2ème version, celle de la femme : Mépris, colère et même haine. Je pense notamment au visage du samouraï qui reflète sa haine et son mépris pour sa femme. La colère, est donc dirigée vers sa femme, qui ne supporte pas que son mari la dévisage de cette façon. Ce sentiment la pousse à commettre l'irréparable.
3ème version, celle du samouraï mort : Amertume, souffrance et désespoir. La scène où le samouraï se suicide est assez équivoque et lourde de sens. Est-ce par déshonneur ou par honte tout simplement que le samouraï se suicide dans un geste désespéré ? Une question, hélas, sans réponses.
4ème version, celle du bûcheron : Lâcheté, peur. Cette fois-ci le combat entre le samouraï et le bandit est vraiment pitoyable. Les deux protagonistes tremblent comme des feuilles secouées violemment lors d'une tempête. Ils peinent à tenir leur sabre et à s'affronter. Même lorsque le samouraï est en mauvaise posture, le bandit est submergé par la peur tandis que le samouraï a lui, peur de mourir, ce qui n'est pas le cas dans la première version ou celui-ci se bat vaillamment contre son agresseur.
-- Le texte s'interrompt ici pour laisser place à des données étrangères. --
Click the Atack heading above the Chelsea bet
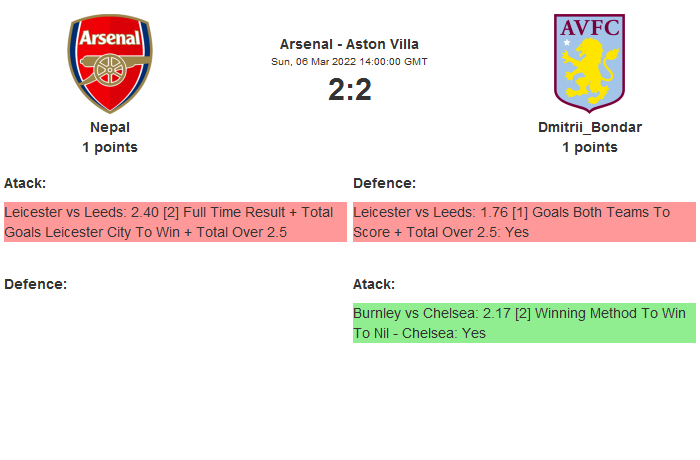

Le combat a perdu de sa superbe, de son côté héroïque et brave.
Les sentiments qui se trouvent dans les quatre versions : la dignité, l'honneur et la honte (la femme et le samouraï souillés) , la loyauté (la femme qui n'hésite pas à changer d'homme par égoïsme et par intérêt personnel), le courage et la lâcheté, ainsi que les notions de vengeance, trahison (la surprise de la femme quand celle-ci voit que son mari ne veut pas se battre pour elle), convoitise (le bandit qui désire si âprement la femme) et mythomanie (le bûcheron qui ment en ne racontant pas comment ça s'est réellement passé par peur d'être injustement soupçonné mais aussi parce qu'il a volé la dague de la femme). Les désirs et pulsions (sexe, meurtre), la condition féminine sont également interrogés, de même que l'estime de soi, la peur et le suicide.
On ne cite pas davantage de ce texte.